I’m not such a huge fan of not setting passwords for convenience reasons.

Who knows Syncthing is also vunerable for this kind of DNS rebinding attacks etc.: https://arstechnica.com/information-technology/2018/01/bittorrent-users-beware-flaw-lets-hackers-control-your-computer/?comments=1

calmh · January 17, 2018, 3:12pm

We prevented that particular vulnerability a while back.

Ben_Curthoys · January 17, 2018, 3:51pm

Also see also:

f5Qz · January 30, 2018, 4:06pm

How do I hardcode the username & password in the url? I tried:

https://user:pass@ip:port
https://ip:port?username=[user]&password=[pass]
https://ip:port?user=[user]&password=[pass]
https://ip:port?user=[user]&pass=[pass]
https://ip:port?username=[user]&pass=[pass]

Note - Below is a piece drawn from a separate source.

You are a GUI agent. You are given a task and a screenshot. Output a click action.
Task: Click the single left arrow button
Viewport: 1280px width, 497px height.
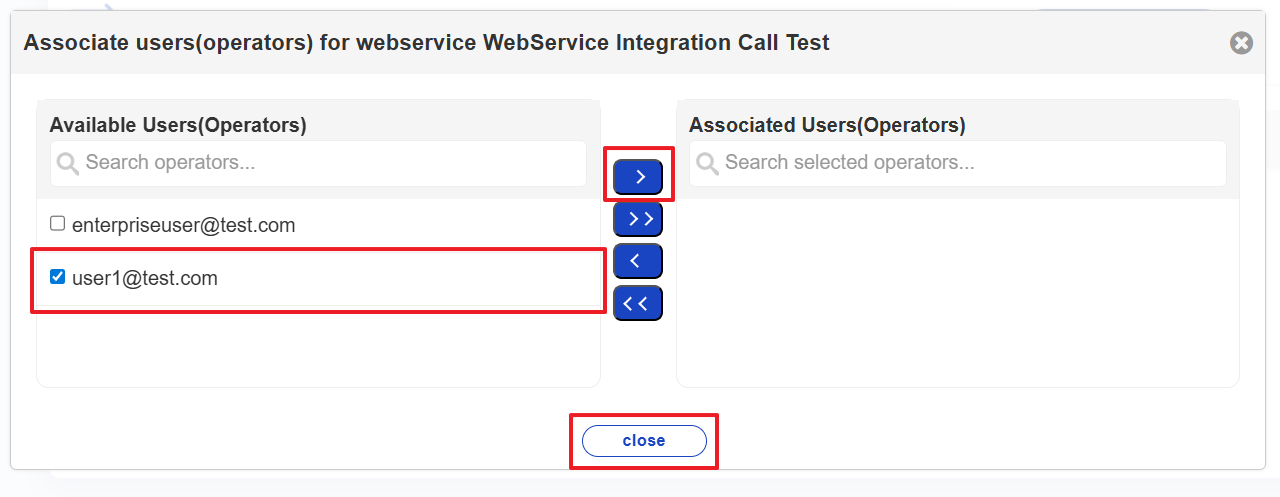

AudriusButkevicius · January 30, 2018, 4:10pm

First one should work, unless your browser actually prevents it from working.

f5Qz · January 30, 2018, 4:16pm

I had to url encode my password too, whoops. Now it works fine.

https://codebeautify.org/url-encode-string

FunDeckHermit · November 10, 2021, 6:10pm

I hacked it by combining basic authentication and setting an header in my reverse proxy.

http:/user:password@ip:port can be used to login.

Adding the user:password part can also be done in the reverse proxy (nginx in my case).

My config looks like this and will auto login user syncthing (no password)

# reverse proxy for syncthing
server {
    listen 0.0.0.0:80;

    location / {
         proxy_set_header Host $host;
         proxy_set_header X-Real-IP $remote_addr;
         proxy_set_header X-Forwarded-For $proxy_add_x_forwarded_for;
         proxy_set_header X-Forwarded-Proto $scheme;
         proxy_set_header Authorization "Basic c3luY3RoaW5nOg==";

         proxy_pass http://localhost:8383;
    }
}

I don’t want (and need) the prompt as I run my own authentication with Vouch Proxy. It would be nice of Syncthing would allow header (also named proxy) authentication like FileBrowser and Navidrome.